*** Data supplied
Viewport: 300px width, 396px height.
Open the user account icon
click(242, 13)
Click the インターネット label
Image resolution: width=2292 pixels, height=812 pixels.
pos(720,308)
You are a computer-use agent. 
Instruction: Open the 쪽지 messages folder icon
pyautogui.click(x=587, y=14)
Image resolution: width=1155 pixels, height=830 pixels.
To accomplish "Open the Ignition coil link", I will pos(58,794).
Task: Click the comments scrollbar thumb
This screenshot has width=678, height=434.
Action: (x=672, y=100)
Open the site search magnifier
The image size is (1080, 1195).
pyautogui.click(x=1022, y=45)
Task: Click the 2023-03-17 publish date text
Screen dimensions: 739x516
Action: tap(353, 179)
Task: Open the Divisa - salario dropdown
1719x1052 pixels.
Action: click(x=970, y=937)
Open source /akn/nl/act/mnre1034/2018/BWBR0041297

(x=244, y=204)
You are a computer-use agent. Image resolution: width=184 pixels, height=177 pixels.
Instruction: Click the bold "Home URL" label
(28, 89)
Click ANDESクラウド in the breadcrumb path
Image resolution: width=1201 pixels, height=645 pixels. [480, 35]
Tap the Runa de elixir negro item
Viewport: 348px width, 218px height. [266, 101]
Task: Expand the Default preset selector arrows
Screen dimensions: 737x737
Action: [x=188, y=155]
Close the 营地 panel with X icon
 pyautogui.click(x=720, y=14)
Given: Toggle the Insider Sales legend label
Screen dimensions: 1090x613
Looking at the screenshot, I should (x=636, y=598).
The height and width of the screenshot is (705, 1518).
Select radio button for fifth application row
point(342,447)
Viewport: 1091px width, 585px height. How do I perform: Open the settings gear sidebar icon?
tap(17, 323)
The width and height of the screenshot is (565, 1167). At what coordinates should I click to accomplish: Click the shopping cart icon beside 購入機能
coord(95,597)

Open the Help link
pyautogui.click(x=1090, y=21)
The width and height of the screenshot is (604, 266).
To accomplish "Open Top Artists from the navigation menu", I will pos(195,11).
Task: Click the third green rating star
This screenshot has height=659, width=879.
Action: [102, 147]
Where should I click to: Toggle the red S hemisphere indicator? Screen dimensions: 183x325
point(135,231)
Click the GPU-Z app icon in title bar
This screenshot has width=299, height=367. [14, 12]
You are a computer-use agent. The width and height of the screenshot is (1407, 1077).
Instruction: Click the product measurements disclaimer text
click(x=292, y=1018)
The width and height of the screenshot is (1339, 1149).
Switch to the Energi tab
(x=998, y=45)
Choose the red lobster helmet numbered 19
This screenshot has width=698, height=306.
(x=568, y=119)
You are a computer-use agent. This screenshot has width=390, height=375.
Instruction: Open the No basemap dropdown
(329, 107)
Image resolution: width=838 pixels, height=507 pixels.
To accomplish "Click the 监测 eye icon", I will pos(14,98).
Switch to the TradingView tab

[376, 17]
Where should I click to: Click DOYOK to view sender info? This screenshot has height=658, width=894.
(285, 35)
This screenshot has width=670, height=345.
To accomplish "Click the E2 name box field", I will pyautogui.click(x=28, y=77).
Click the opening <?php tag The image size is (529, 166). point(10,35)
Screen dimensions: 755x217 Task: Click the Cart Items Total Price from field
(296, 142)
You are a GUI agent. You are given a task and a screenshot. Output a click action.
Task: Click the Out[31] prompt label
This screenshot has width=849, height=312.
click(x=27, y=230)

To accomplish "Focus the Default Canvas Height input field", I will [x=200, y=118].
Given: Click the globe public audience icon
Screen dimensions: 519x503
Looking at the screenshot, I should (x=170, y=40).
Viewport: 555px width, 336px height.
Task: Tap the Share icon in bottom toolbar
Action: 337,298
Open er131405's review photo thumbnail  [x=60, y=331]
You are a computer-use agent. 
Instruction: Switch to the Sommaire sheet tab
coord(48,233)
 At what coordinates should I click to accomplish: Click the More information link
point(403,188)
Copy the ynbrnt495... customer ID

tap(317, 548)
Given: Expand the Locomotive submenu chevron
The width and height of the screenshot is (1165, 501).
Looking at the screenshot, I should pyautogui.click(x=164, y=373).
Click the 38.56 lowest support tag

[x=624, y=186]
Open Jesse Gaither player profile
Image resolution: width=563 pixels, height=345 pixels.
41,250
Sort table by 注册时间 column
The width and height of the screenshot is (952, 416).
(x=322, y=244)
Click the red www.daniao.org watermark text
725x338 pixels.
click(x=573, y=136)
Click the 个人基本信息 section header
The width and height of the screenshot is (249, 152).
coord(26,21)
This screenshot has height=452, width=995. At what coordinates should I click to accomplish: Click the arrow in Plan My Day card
******
(What is expected): Copy, exactly and only, the lines above that begin with the one containing "You are a computer-use agent. Image" and finish with the one containing "This screenshot has width=670, height=345.".

(Problem solution):
You are a computer-use agent. Image resolution: width=184 pixels, height=177 pixels.
Instruction: Click the bold "Home URL" label
(28, 89)
Click ANDESクラウド in the breadcrumb path
Image resolution: width=1201 pixels, height=645 pixels. [480, 35]
Tap the Runa de elixir negro item
Viewport: 348px width, 218px height. [266, 101]
Task: Expand the Default preset selector arrows
Screen dimensions: 737x737
Action: [x=188, y=155]
Close the 营地 panel with X icon
 pyautogui.click(x=720, y=14)
Given: Toggle the Insider Sales legend label
Screen dimensions: 1090x613
Looking at the screenshot, I should (x=636, y=598).
The height and width of the screenshot is (705, 1518).
Select radio button for fifth application row
point(342,447)
Viewport: 1091px width, 585px height. How do I perform: Open the settings gear sidebar icon?
tap(17, 323)
The width and height of the screenshot is (565, 1167). At what coordinates should I click to accomplish: Click the shopping cart icon beside 購入機能
coord(95,597)

Open the Help link
pyautogui.click(x=1090, y=21)
The width and height of the screenshot is (604, 266).
To accomplish "Open Top Artists from the navigation menu", I will pos(195,11).
Task: Click the third green rating star
This screenshot has height=659, width=879.
Action: [102, 147]
Where should I click to: Toggle the red S hemisphere indicator? Screen dimensions: 183x325
point(135,231)
Click the GPU-Z app icon in title bar
This screenshot has width=299, height=367. [14, 12]
You are a computer-use agent. The width and height of the screenshot is (1407, 1077).
Instruction: Click the product measurements disclaimer text
click(x=292, y=1018)
The width and height of the screenshot is (1339, 1149).
Switch to the Energi tab
(x=998, y=45)
Choose the red lobster helmet numbered 19
This screenshot has width=698, height=306.
(x=568, y=119)
You are a computer-use agent. This screenshot has width=390, height=375.
Instruction: Open the No basemap dropdown
(329, 107)
Image resolution: width=838 pixels, height=507 pixels.
To accomplish "Click the 监测 eye icon", I will pos(14,98).
Switch to the TradingView tab

[376, 17]
Where should I click to: Click DOYOK to view sender info? This screenshot has height=658, width=894.
(285, 35)
This screenshot has width=670, height=345.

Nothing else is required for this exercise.